O conselheiro da Abla destaca que cada empresa possui uma estratégia própria para enfrentar esse desafio. Miranda menciona que no caso do Grupo Emtel, por exemplo, onde ele ocupa o cargo de CEO, a aposta está na contratação de profissionais mais jovens e na formação dessas pessoas.
Perspectivas para o futuro do setor de locação
Quanto ao futuro do setor de locação de veículos, o especialista afirma que ainda há muito espaço para crescimento dentro de dez a 15 anos, tanto em Minas Gerais quanto no restante do Brasil. Ele ressalta que o mercado nacional ainda é muito pequeno se comparado com o de outros países mais desenvolvidos.

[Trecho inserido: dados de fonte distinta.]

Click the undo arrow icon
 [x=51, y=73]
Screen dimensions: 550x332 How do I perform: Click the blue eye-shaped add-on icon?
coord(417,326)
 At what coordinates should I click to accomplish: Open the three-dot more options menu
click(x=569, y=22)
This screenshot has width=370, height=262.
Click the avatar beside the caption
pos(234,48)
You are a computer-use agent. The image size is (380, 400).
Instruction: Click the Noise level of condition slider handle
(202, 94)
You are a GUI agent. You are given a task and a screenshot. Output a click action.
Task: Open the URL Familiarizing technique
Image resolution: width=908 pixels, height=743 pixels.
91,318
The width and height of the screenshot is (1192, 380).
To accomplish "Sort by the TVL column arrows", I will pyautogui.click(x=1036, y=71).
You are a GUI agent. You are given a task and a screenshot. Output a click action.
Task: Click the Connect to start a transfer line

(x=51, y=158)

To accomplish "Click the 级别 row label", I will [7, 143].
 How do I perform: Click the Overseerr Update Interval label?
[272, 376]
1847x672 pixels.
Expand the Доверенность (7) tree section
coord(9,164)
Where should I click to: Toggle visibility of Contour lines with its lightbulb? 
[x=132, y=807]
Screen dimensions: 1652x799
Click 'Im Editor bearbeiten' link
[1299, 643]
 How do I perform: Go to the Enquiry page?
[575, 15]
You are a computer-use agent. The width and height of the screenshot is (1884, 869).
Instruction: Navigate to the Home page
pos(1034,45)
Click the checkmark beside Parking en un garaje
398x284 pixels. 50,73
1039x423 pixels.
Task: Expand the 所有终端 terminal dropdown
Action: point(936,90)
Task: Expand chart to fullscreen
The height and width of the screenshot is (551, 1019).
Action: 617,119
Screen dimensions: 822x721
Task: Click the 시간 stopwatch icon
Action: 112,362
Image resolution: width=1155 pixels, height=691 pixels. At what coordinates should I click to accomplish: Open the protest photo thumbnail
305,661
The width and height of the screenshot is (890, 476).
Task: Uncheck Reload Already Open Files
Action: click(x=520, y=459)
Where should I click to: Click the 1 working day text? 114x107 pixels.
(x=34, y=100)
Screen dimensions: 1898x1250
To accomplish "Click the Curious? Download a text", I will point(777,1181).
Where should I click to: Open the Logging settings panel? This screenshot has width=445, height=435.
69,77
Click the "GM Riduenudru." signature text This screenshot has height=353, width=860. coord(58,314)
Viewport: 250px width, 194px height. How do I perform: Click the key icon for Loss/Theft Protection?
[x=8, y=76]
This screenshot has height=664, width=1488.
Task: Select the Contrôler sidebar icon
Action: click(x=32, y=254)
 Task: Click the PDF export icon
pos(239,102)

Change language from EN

“Nós ainda temos uma grande margem de possibilidades de crescimento; ainda temos muitos mercados a serem atingidos. Apesar de todos os desafios, a expectativa é positiva”, diz.
Entre os fatores que contribuem para esse otimismo está a projeção de queda da taxa básica de juros, a Selic, e a realização das eleições neste ano. Miranda menciona que setores como o de mineração, infraestrutura, Poder Público, indústria, mercado de máquinas e o agronegócio oferecem grandes oportunidades para o desenvolvimento das locadoras no mercado.
“Existe uma tendência de algumas empresas deixarem a frota própria e partirem para a locação. A cultura da propriedade tem acabado ao longo dos últimos anos em vários setores”, conclui.